Pandas version checks
-
[X] I have checked that this issue has not already been reported.
-
[X] I have confirmed this bug exists on the latest version of pandas.
-
[ ] I have confirmed this bug exists on the main branch of pandas.
Reproducible Example
reference/source for this code example: https://github.com/pandas-dev/pandas/issues/37577
import pandas as pd
from dataclasses import dataclass
@dataclass
class Record:
id: int
name: str
constant: float
df = pd.DataFrame([
Record(0, 'Landau', 3.1415926),
Record(1, 'Kapitsa', 2.718281828459045),
Record(2, 'Bogolyubov', 6.62607015),
])
print(df.dtypes)
Issue Description
I would expect that the dtype from the dataclass is inherited / used in pandas as well.

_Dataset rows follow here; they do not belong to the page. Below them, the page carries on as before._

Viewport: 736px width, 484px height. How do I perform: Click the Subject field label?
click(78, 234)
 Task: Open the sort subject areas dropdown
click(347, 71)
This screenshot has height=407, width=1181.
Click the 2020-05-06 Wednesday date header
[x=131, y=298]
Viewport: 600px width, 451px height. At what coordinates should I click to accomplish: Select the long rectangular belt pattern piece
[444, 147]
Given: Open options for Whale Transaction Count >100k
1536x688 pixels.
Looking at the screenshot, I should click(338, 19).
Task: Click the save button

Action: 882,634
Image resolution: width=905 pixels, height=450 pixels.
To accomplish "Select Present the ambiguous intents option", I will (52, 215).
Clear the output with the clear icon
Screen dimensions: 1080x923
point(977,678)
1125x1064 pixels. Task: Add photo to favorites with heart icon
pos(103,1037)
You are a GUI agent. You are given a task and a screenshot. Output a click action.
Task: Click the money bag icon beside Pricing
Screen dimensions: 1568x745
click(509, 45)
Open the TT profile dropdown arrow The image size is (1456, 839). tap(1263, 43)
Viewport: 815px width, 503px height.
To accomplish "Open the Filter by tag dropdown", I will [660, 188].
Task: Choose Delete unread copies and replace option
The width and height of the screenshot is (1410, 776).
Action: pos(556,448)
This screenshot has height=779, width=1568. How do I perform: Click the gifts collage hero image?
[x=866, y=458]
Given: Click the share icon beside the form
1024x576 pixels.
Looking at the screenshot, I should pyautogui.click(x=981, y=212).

id int64 name string constant float64 dtype: object
Expected Behavior
id int64 name string constant float64 dtype: object
Installed Versions
Comment From: phofl
Hi, thanks for your report. We don't use those dtypes, same with NamedTuple, but even if we would, str maps to object, the panda string dtype can be set with „string“ not str
Edit: Sorry initial response was only half-correct
Comment From: butterbach
I actually thought so and but don't get why or is it basically a feature request because Pandas just supports string since 1.0?
For other complex datatypes I might get that behaviour - but getting out of pandas again causes issues like ending up getting a void type.
Comment From: butterbach
@phofl: Sorry to highlight you personally, but I can see that str maps to object in pandas but I can just assume that this was implemented before pandas even had the dtype "string" which is exactly the same as str in Python, isn't it?
What is the reason not to change the mapping? I just want to understand the reason. I get it that object is the default for all other datatypes that are not supported.
When I read the first paragraph of the pandas documentation about the dtype "string", I would assume it should be the opposite:
source: https://pandas.pydata.org/docs/user_guide/text.html
And specifying str in a dataclass instead of Any (?) is close to the pandas recommendations to actively set dtype=string (series examples in the pandas docs). In this case it should be taken into account by the DataFrame generator.